§ WORK TO COMPLETE: Whatever appears in the records should be given again exactly, down to the last mark.

= Beginning of Section =

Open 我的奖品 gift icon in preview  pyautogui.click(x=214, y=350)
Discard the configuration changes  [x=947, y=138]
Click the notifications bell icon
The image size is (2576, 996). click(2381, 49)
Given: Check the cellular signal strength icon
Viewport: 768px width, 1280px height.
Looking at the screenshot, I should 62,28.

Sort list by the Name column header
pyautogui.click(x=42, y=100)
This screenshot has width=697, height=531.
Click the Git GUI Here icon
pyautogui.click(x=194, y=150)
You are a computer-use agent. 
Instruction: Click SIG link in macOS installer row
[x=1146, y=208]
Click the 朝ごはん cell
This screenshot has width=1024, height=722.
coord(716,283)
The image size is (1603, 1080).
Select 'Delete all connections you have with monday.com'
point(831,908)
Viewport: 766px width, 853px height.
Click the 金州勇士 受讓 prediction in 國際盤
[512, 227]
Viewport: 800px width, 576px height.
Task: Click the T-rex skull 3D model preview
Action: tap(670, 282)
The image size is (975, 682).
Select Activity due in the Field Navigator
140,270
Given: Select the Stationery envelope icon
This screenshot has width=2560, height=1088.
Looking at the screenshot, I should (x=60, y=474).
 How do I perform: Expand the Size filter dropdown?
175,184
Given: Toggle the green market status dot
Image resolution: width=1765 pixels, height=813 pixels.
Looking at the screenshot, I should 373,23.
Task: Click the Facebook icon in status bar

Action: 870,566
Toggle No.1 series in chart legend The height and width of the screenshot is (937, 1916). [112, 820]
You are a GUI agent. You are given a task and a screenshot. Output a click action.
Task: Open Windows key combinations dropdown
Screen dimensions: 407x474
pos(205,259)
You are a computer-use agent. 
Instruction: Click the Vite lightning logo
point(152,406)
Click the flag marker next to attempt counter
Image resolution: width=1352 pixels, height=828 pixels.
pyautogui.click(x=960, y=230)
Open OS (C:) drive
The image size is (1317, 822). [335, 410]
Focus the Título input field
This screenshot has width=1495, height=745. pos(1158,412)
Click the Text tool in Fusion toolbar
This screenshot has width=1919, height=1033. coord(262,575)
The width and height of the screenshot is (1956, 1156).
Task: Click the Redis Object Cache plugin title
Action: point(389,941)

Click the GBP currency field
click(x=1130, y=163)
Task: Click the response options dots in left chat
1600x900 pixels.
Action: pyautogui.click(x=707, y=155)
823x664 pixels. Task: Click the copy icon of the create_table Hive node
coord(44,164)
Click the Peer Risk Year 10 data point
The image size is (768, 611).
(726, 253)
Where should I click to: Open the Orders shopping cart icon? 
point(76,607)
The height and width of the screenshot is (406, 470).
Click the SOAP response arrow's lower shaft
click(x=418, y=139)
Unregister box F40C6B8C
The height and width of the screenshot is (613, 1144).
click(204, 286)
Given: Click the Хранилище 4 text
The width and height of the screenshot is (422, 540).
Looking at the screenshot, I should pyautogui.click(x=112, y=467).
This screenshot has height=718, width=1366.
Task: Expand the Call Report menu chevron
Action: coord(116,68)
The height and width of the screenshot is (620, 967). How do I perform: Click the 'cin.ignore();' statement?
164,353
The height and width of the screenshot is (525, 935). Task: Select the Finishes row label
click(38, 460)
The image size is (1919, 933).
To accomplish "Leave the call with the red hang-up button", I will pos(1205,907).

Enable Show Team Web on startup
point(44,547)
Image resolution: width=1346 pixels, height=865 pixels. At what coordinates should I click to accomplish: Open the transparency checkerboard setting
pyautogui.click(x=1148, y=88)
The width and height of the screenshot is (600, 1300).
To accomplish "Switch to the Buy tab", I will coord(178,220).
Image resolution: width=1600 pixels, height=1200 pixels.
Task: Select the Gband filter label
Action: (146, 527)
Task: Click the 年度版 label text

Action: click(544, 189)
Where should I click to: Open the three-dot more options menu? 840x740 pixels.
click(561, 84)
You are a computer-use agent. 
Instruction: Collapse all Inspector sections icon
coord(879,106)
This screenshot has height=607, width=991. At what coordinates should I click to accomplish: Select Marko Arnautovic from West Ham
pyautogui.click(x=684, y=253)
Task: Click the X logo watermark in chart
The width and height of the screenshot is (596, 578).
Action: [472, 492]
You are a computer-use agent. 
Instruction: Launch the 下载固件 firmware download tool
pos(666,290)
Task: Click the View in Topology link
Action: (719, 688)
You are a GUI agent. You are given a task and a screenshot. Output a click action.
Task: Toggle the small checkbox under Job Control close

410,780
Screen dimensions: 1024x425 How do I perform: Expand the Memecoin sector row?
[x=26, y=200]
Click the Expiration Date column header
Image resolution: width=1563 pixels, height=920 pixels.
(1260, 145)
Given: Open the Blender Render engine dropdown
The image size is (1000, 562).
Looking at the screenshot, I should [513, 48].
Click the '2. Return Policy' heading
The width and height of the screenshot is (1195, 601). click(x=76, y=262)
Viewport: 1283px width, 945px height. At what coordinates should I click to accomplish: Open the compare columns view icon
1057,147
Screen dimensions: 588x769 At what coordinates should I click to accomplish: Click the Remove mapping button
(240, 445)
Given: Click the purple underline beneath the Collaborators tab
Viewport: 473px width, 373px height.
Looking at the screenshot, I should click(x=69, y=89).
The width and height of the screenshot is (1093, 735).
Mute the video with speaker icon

= End of Section =

§ WRITTEN ANSWER:
Open 我的奖品 gift icon in preview  pyautogui.click(x=214, y=350)
Discard the configuration changes  [x=947, y=138]
Click the notifications bell icon
The image size is (2576, 996). click(2381, 49)
Given: Check the cellular signal strength icon
Viewport: 768px width, 1280px height.
Looking at the screenshot, I should 62,28.

Sort list by the Name column header
pyautogui.click(x=42, y=100)
This screenshot has width=697, height=531.
Click the Git GUI Here icon
pyautogui.click(x=194, y=150)
You are a computer-use agent. 
Instruction: Click SIG link in macOS installer row
[x=1146, y=208]
Click the 朝ごはん cell
This screenshot has width=1024, height=722.
coord(716,283)
The image size is (1603, 1080).
Select 'Delete all connections you have with monday.com'
point(831,908)
Viewport: 766px width, 853px height.
Click the 金州勇士 受讓 prediction in 國際盤
[512, 227]
Viewport: 800px width, 576px height.
Task: Click the T-rex skull 3D model preview
Action: tap(670, 282)
The image size is (975, 682).
Select Activity due in the Field Navigator
140,270
Given: Select the Stationery envelope icon
This screenshot has width=2560, height=1088.
Looking at the screenshot, I should (x=60, y=474).
 How do I perform: Expand the Size filter dropdown?
175,184
Given: Toggle the green market status dot
Image resolution: width=1765 pixels, height=813 pixels.
Looking at the screenshot, I should 373,23.
Task: Click the Facebook icon in status bar

Action: 870,566
Toggle No.1 series in chart legend The height and width of the screenshot is (937, 1916). [112, 820]
You are a GUI agent. You are given a task and a screenshot. Output a click action.
Task: Open Windows key combinations dropdown
Screen dimensions: 407x474
pos(205,259)
You are a computer-use agent. 
Instruction: Click the Vite lightning logo
point(152,406)
Click the flag marker next to attempt counter
Image resolution: width=1352 pixels, height=828 pixels.
pyautogui.click(x=960, y=230)
Open OS (C:) drive
The image size is (1317, 822). [335, 410]
Focus the Título input field
This screenshot has width=1495, height=745. pos(1158,412)
Click the Text tool in Fusion toolbar
This screenshot has width=1919, height=1033. coord(262,575)
The width and height of the screenshot is (1956, 1156).
Task: Click the Redis Object Cache plugin title
Action: point(389,941)

Click the GBP currency field
click(x=1130, y=163)
Task: Click the response options dots in left chat
1600x900 pixels.
Action: pyautogui.click(x=707, y=155)
823x664 pixels. Task: Click the copy icon of the create_table Hive node
coord(44,164)
Click the Peer Risk Year 10 data point
The image size is (768, 611).
(726, 253)
Where should I click to: Open the Orders shopping cart icon? 
point(76,607)
The height and width of the screenshot is (406, 470).
Click the SOAP response arrow's lower shaft
click(x=418, y=139)
Unregister box F40C6B8C
The height and width of the screenshot is (613, 1144).
click(204, 286)
Given: Click the Хранилище 4 text
The width and height of the screenshot is (422, 540).
Looking at the screenshot, I should pyautogui.click(x=112, y=467).
This screenshot has height=718, width=1366.
Task: Expand the Call Report menu chevron
Action: coord(116,68)
The height and width of the screenshot is (620, 967). How do I perform: Click the 'cin.ignore();' statement?
164,353
The height and width of the screenshot is (525, 935). Task: Select the Finishes row label
click(38, 460)
The image size is (1919, 933).
To accomplish "Leave the call with the red hang-up button", I will pos(1205,907).

Enable Show Team Web on startup
point(44,547)
Image resolution: width=1346 pixels, height=865 pixels. At what coordinates should I click to accomplish: Open the transparency checkerboard setting
pyautogui.click(x=1148, y=88)
The width and height of the screenshot is (600, 1300).
To accomplish "Switch to the Buy tab", I will coord(178,220).
Image resolution: width=1600 pixels, height=1200 pixels.
Task: Select the Gband filter label
Action: (146, 527)
Task: Click the 年度版 label text

Action: click(544, 189)
Where should I click to: Open the three-dot more options menu? 840x740 pixels.
click(561, 84)
You are a computer-use agent. 
Instruction: Collapse all Inspector sections icon
coord(879,106)
This screenshot has height=607, width=991. At what coordinates should I click to accomplish: Select Marko Arnautovic from West Ham
pyautogui.click(x=684, y=253)
Task: Click the X logo watermark in chart
The width and height of the screenshot is (596, 578).
Action: [472, 492]
You are a computer-use agent. 
Instruction: Launch the 下载固件 firmware download tool
pos(666,290)
Task: Click the View in Topology link
Action: (719, 688)
You are a GUI agent. You are given a task and a screenshot. Output a click action.
Task: Toggle the small checkbox under Job Control close

410,780
Screen dimensions: 1024x425 How do I perform: Expand the Memecoin sector row?
[x=26, y=200]
Click the Expiration Date column header
Image resolution: width=1563 pixels, height=920 pixels.
(1260, 145)
Given: Open the Blender Render engine dropdown
The image size is (1000, 562).
Looking at the screenshot, I should [513, 48].
Click the '2. Return Policy' heading
The width and height of the screenshot is (1195, 601). click(x=76, y=262)
Viewport: 1283px width, 945px height. At what coordinates should I click to accomplish: Open the compare columns view icon
1057,147
Screen dimensions: 588x769 At what coordinates should I click to accomplish: Click the Remove mapping button
(240, 445)
Given: Click the purple underline beneath the Collaborators tab
Viewport: 473px width, 373px height.
Looking at the screenshot, I should click(x=69, y=89).
The width and height of the screenshot is (1093, 735).
Mute the video with speaker icon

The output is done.